The Rooney Rule is still broken; what it means for Eric Bieniemy in 2021

The new proposed changes to the Rooney Rule will give teams incentives for hiring minority candidates.

The Rooney Rule was put in place in 2003 with the intent to provide a better opportunity for minorities to receive head coaching and general manager positions. It requires teams to interview minority candidates for those positions. 17 years later, we are still lacking the improvement that the Rooney Rule intended. Currently, there are only four non-white head coaches and two non-white general managers. According to NFL.com’s Jim Trotter, the NFL will be proposing changes to the current Rooney Rule process at the virtual owners meeting next week.

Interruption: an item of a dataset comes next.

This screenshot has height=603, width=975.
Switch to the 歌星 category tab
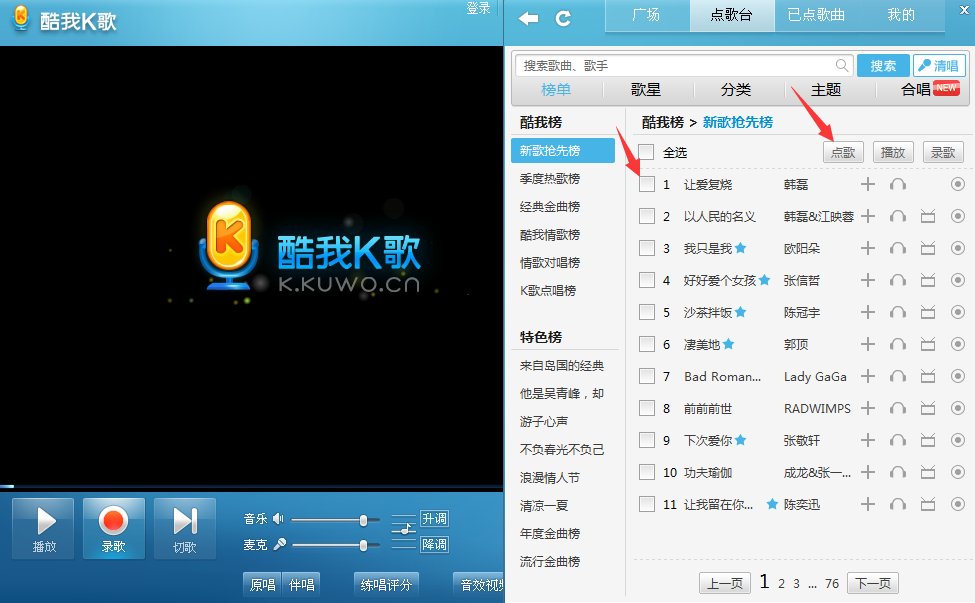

Those changes include doubling the number of minorities interviewed, funneling the process down to coordinator positions, and not allowing teams to block assistant coaches from being interviewed between the end of the season and March 1st. However, the biggest change to the proposal is that the league will award draft compensation to the teams that hire a minority for a coordinator, head coach, or GM position. The compensation varies based on the positions hired, but none the less it allows a team to gain a strategic advantage by hiring a minority.

Compensating teams for hiring minorities may open up the thought that teams won’t be actually hiring the best candidate available if that candidate cannot provide any incentive. Understandably, there is hypocrisy in being concerned about non-minorities being passed over for positions, but the fact is that a person should receive a position based on their credentials, not the color of their skin. Adding more interviews and funneling the process to the coordinator positions are perfect additions to this process and will help make it fairer but bribing teams to hire minorities will tarnish the credibility of the process. It would be a punishment for teams that did not hire a minority. What about the teams that do have a minority on their staff? Do they get compensated for the years that they have been on the staff? The Chiefs have had Eric Bieniemy on the staff since 2013 and has been the offensive coordinator since 2018. Would they benefit from this rule, or would it just be the team that finally offers him a head coaching position?

If the NFL owners were treating the hiring process fairly in the first place, then there would be no need for a policy like this to be put in place. I wrote an article on Bieniemy’s struggle to get a head coaching job and the issues with the current Rooney Rule back in January. The article discusses how the rule is not actually changing the mindset of owners to bring in minority candidates. This change, while it may actually bring in more candidates, still will not change the mindset of the owners. They’ll gladly accept the incentive to hire a minority, but it would be the equivalent of giving a child candy to stop misbehaving in the grocery store.

If Bieniemy were to take a head coaching position now, wouldn’t it seem that the only reason he was getting a job was that the team received draft compensation from it? Is that something that he or anyone in that position would want? Obviously, he wants to be a head coach and maybe he wants it bad enough to look past all of that. However, the message being sent by the league is not a good one and feels even more offensive than when owners were just passing up minorities in the first place.